Last week, the Finnish Cyber Emergency Response Team of Transport and Communications Agency discovered the malware “QSnatch”, which attacks QNAP’s network storage solutions.
According to the detection team, the malware modifies the firmware settings of the network storage and blocks future vendor updates, making it impossible to remove and lock it out. From this convenient position, the program steals the access data and communicates with remote command and control servers. This way, strangers can gain access to their own network storage. In addition, it is theoretically possible to reload further malware modules and thus cause damage in other ways.
The Federal Administration’s Cyber Emergency Response Team (CERT) also warns of the malware. It was announced via Twitter that about 7,000 QSNAP devices are currently affected in Germany.
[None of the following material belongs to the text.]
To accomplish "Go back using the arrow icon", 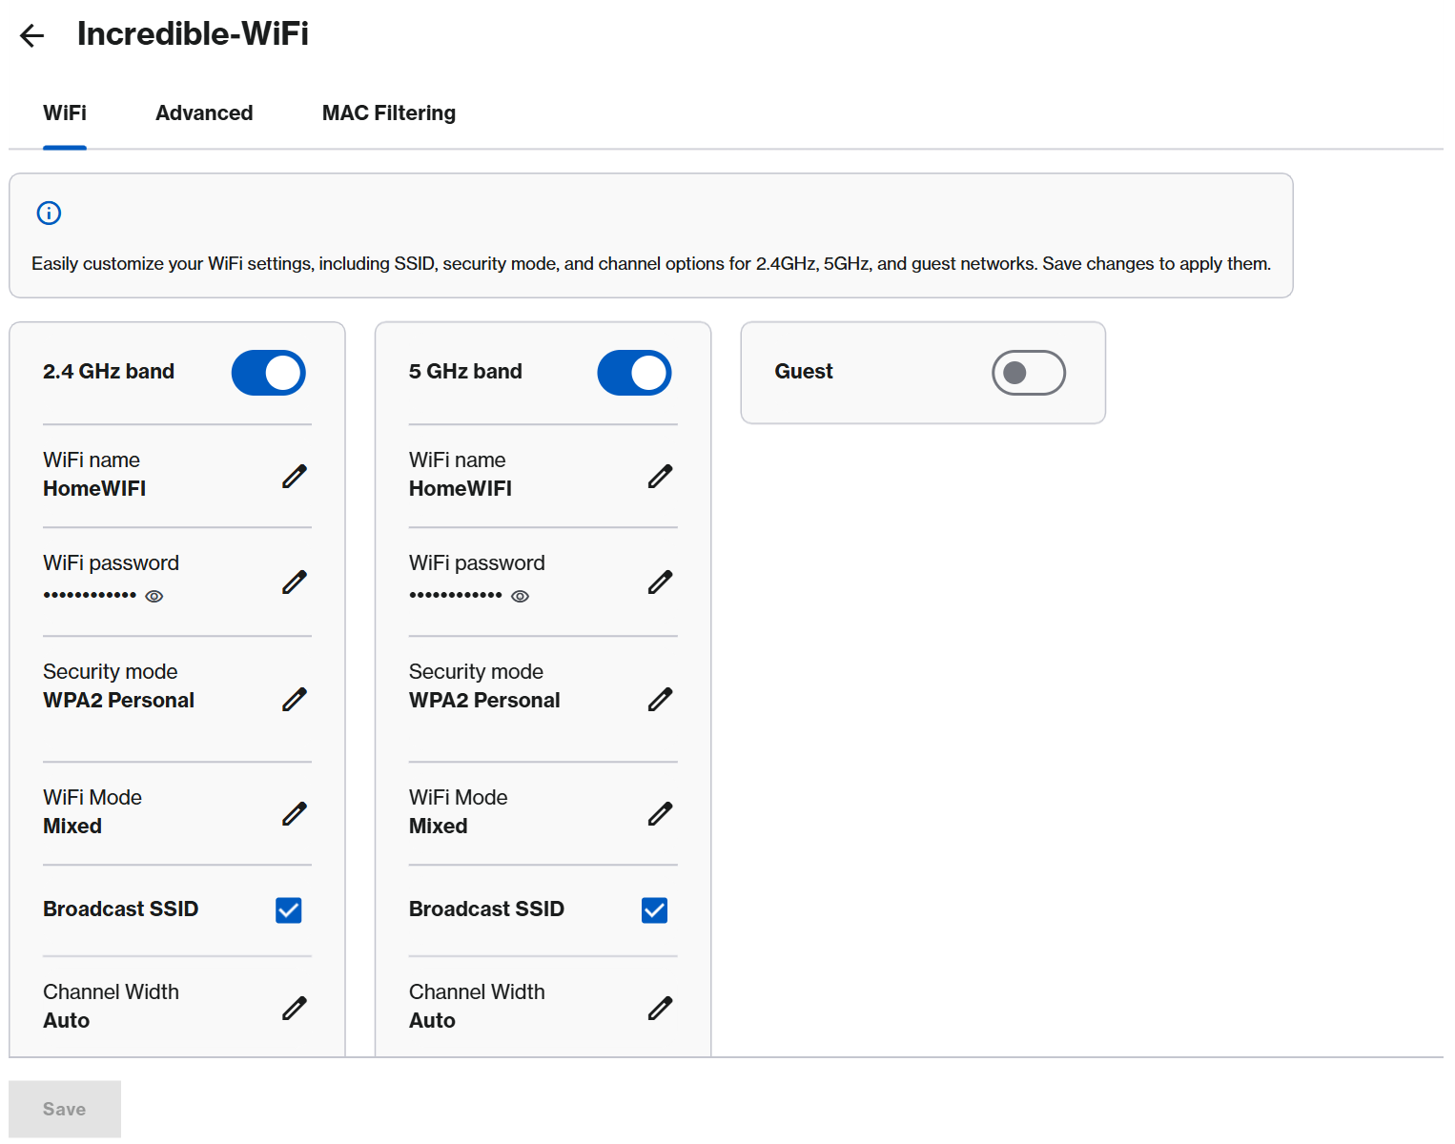I will click(32, 34).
According to the Federal Administration’s CERT, the devices affected are those that can be accessed from the Internet and are operated with an outdated firmware version. The Finnish CERT expressed itself similarly.
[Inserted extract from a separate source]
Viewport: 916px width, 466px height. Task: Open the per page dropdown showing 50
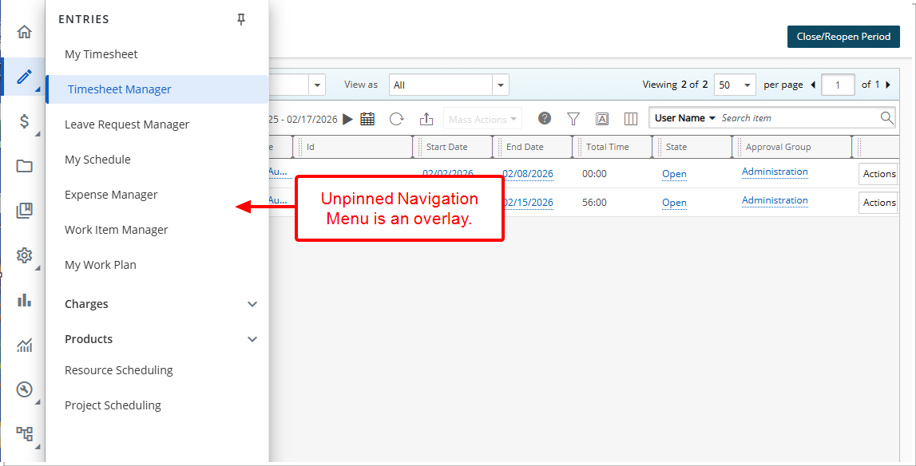click(x=734, y=84)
As a protective measure against an infection of one’s own network storage, it is therefore a good idea not to connect it to the Internet in the first place. If the device is already affected, the Finnish Transport and Communication Agency says resetting the network storage to the factory settings will help. The latest version of the firmware should then be installed. Whether updating the firmware will help to avoid a (new) infection with QSnatch is currently not clear.
The Finnish team also advises to change all passwords of the network store, remove unknown user accounts, update all other applications, delete unknown applications, install the QNAP malware remover and create an access control list for the device.